Tofu Dumplings with Stir-fried Vegetables
Nutritional values
(Percentage of daily recommendation)
Calorie | 340 cal. | (16 %) | ||
Protein | 18.13 g | (19 %) | ||
Fat | 13.43 g | (12 %) | ||
Carbohydrates | 36.81 g | (25 %) | ||
Sugar added | 0 g | (0 %) | ||
Roughage | 7.38 g | (25 %) |
Vitamin A | 1,812.28 mg | (226,535 %) | ||
Vitamin D | 0.44 μg | (2 %) | ||
Vitamin E | 1.84 mg | (15 %) | ||
Vitamin B₁ | 0.19 mg | (19 %) | ||
Vitamin B₂ | 0.16 mg | (15 %) | ||
Niacin | 2.01 mg | (17 %) | ||
Vitamin B₆ | 0.22 mg | (16 %) | ||
Folate | 57.88 μg | (19 %) | ||
Pantothenic acid | 0.27 mg | (5 %) | ||
Biotin | 3.83 μg | (9 %) | ||
Vitamin B₁₂ | 0.3 μg | (10 %) | ||
Vitamin C | 80.01 mg | (84 %) | ||
Potassium | 528.69 mg | (13 %) | ||
Calcium | 219.61 mg | (22 %) | ||
Magnesium | 32.65 mg | (11 %) | ||
Iron | 3.98 mg | (27 %) | ||
Iodine | 13.8 μg | (7 %) | ||
Zinc | 0.35 mg | (4 %) | ||
Saturated fatty acids | 1.95 g | |||
Cholesterol | 38.5 mg |
Ingredients
- For the vegetables
- 400 grams carrots
- 400 grams Kohlrabi
- 8 scallions
- 2 Tbsps sesame oil
- 4 Tbsps Vegetable broth
- 2 Tbsps light soy sauce
- 1 Tbsp lemon juice
- salt
- freshly ground peppers
- For the dumplings
- 2 shallots
- 2 garlic cloves
- 10 grams ginger
- 400 grams Tofu
- 2 Tbsps chopped parsley
- ½ tsp Curry powder
- 7 Tbsps Pastry flour
- salt
- cayenne pepper
- 1 egg
- 5 Tbsps breadcrumbs
- sunflower oil (for frying)
- Curry powder (for garnishing)
- parsley (for garnishing)
Preparation steps
For the vegetables: rinse and peel carrots and kohlrabi, cut into thin sticks. Rinse and dry scallions, halve lengthwise and cut into 5 cm long pieces (approximately 2 inches).
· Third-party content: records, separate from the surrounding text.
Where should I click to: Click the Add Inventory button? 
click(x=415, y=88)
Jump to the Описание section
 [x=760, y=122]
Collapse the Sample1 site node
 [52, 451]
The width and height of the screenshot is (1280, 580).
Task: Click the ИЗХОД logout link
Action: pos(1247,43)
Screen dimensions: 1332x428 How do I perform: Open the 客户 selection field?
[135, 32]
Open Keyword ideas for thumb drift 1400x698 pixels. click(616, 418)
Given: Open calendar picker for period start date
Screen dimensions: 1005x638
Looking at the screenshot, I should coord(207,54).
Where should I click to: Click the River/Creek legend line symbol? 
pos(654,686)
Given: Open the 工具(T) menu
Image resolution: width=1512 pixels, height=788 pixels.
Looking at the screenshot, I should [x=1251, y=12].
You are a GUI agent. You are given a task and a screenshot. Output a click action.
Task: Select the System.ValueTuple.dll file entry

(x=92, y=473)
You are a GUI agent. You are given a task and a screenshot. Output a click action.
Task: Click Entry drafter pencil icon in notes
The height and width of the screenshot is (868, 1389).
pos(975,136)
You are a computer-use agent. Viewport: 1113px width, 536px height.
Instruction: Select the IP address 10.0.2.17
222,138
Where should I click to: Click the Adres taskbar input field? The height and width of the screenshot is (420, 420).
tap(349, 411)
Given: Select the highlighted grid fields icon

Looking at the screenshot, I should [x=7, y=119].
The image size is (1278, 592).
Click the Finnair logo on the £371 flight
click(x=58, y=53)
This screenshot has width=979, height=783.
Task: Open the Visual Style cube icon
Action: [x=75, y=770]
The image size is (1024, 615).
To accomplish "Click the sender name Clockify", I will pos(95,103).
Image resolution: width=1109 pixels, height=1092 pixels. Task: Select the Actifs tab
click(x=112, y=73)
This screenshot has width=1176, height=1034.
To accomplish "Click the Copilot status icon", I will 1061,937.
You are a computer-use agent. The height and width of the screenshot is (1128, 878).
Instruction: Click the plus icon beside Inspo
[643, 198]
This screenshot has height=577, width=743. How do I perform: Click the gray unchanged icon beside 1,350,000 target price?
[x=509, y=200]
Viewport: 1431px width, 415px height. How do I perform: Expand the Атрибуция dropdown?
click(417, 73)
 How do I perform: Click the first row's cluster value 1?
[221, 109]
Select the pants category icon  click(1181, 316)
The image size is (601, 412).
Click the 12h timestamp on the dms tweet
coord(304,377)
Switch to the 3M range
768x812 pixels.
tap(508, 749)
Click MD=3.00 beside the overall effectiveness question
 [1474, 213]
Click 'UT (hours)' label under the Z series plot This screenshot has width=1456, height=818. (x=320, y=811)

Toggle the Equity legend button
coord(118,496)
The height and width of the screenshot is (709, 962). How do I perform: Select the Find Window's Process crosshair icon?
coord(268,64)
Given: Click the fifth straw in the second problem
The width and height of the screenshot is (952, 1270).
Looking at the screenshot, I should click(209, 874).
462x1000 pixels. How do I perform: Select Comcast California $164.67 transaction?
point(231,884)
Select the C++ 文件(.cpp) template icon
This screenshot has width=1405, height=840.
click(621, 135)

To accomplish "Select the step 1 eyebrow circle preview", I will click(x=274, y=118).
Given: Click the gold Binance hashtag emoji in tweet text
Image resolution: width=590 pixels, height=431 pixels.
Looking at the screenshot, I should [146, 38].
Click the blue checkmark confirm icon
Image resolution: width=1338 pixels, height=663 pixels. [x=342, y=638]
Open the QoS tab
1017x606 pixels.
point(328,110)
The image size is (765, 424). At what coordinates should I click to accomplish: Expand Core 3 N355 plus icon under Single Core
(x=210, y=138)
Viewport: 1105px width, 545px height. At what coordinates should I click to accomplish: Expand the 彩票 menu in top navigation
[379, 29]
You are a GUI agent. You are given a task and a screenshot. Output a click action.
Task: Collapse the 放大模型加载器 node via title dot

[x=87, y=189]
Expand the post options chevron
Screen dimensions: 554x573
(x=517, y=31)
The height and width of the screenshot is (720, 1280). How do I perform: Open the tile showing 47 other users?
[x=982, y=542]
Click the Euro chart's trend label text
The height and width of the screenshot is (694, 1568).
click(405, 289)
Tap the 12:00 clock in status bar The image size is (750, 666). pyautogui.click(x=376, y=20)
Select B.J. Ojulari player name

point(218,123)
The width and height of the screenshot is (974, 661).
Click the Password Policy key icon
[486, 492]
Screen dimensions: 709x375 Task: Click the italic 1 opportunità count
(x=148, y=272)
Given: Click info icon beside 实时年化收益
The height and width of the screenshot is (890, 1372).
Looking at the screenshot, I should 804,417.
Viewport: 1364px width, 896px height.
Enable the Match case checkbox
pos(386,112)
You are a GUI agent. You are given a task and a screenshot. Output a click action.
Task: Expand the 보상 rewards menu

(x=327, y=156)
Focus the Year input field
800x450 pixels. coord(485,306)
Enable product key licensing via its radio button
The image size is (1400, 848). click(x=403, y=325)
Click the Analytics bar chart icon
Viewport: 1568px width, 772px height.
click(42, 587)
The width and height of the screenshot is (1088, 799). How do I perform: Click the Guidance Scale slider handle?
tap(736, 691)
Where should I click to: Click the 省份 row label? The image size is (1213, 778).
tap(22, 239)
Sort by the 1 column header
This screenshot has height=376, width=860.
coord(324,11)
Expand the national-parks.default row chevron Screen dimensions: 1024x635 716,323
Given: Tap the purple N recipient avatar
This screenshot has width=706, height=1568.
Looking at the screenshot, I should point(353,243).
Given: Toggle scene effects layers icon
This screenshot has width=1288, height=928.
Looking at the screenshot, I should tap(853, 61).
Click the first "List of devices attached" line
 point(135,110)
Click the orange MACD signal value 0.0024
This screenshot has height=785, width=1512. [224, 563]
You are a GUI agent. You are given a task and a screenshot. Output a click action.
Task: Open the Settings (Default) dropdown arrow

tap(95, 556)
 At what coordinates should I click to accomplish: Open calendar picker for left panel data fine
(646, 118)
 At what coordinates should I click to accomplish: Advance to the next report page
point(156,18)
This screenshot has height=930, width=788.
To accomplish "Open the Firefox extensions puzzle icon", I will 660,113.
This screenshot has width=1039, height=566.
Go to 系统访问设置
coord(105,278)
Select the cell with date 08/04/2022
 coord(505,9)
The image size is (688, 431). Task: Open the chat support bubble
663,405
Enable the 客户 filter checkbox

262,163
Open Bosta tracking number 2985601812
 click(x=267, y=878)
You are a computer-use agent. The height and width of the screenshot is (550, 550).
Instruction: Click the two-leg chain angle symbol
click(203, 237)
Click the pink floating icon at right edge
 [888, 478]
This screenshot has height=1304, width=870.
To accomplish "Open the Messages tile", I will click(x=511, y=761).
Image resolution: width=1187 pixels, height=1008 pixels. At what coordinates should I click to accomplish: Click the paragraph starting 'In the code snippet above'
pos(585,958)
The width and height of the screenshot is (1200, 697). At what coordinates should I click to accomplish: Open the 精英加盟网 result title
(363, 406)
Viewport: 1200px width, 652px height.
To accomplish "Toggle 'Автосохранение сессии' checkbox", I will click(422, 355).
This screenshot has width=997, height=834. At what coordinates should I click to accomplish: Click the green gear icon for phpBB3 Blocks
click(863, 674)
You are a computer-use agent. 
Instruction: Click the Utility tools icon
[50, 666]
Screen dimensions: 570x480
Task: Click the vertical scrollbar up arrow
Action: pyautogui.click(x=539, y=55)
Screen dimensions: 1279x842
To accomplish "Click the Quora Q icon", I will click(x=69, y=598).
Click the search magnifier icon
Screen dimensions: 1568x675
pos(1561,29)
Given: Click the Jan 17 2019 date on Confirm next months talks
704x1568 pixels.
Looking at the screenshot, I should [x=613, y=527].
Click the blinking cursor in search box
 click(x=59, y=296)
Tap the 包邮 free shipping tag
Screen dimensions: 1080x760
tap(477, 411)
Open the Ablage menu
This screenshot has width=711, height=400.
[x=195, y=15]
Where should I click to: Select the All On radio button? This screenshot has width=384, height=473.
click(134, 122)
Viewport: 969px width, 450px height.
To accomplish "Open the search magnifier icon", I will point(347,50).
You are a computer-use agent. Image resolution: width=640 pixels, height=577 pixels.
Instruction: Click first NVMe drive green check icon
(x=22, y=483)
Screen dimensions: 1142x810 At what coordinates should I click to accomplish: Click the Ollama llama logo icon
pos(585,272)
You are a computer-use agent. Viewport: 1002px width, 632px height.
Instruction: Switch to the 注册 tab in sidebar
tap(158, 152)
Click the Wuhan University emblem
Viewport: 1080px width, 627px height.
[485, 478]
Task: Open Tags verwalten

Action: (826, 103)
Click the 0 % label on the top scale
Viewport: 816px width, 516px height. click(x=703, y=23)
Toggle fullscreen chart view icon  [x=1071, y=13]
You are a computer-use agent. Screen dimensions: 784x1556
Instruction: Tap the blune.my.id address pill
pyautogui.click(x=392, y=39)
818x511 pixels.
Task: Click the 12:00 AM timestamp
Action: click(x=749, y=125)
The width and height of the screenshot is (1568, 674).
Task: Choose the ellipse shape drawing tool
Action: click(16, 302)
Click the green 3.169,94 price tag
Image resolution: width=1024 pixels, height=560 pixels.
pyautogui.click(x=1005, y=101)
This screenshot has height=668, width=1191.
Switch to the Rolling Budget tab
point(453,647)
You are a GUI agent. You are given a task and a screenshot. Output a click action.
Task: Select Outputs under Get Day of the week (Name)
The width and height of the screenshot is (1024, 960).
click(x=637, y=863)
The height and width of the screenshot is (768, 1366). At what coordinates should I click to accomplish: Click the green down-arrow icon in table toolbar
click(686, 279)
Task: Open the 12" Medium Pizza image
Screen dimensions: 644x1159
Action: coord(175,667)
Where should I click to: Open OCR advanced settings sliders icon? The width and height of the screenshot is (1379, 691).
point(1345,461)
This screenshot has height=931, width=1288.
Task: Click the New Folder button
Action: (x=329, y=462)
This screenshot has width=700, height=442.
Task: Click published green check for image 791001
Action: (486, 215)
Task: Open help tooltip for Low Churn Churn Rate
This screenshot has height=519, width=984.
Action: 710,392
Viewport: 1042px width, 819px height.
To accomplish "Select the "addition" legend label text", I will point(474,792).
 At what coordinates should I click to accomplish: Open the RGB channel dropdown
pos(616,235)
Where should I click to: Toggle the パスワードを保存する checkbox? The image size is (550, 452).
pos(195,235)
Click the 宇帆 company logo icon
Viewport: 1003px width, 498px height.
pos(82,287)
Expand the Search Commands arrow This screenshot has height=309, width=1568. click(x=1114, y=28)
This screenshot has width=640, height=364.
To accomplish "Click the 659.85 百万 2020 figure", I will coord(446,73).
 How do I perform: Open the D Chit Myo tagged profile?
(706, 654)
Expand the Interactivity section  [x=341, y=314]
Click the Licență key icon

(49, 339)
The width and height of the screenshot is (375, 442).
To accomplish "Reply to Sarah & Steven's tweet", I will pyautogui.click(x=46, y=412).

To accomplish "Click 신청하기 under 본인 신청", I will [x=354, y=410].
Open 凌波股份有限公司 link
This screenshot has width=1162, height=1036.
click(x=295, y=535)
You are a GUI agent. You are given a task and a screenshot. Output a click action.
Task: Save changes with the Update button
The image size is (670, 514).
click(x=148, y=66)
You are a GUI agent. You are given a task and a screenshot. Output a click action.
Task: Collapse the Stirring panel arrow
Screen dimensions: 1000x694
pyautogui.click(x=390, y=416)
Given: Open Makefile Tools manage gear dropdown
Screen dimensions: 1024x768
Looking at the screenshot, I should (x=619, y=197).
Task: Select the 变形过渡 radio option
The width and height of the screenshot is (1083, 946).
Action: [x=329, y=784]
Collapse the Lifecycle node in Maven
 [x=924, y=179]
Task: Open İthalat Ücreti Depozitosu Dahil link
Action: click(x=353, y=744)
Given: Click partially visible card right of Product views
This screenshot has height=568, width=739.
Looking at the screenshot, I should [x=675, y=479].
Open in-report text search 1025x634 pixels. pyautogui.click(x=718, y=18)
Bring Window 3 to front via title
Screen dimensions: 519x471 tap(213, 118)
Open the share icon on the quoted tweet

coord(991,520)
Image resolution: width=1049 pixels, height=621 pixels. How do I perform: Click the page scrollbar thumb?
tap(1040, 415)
For the dumplings: peel shallots, garlic and ginger and chop finely. Drain tofu and mash finely with a fork. Mix with shallots, garlic, ginger, parsley, curry powder and 2 tablespoons of flour. Knead well and season with salt and pepper.
Shape about 2.5 cm dumplings from tofu mixture (approximately 1 inch) and dip into beaten egg. Coat with flour and breadcrumbs. Heat plenty of sunflower oil in a pan and cook dumplings, few at a time, until crispy and golden brown. Drain on paper towels.
Keep dumplings warm in preheated oven at 70°C (approximately 150°F).
Heat sesame oil in wok or a pan. Saute carrots for 1 minute. Add kohlrabi and scallions, saute briefly.
Add vegetable broth and soy sauce to the pan and simmer for about 3 minutes. Season with lemon juice, salt and pepper. Arrange stir-fried vegetables on four plates, top with tofu dumplings and sprinkle with curry powder. Garnish with parsley and serve.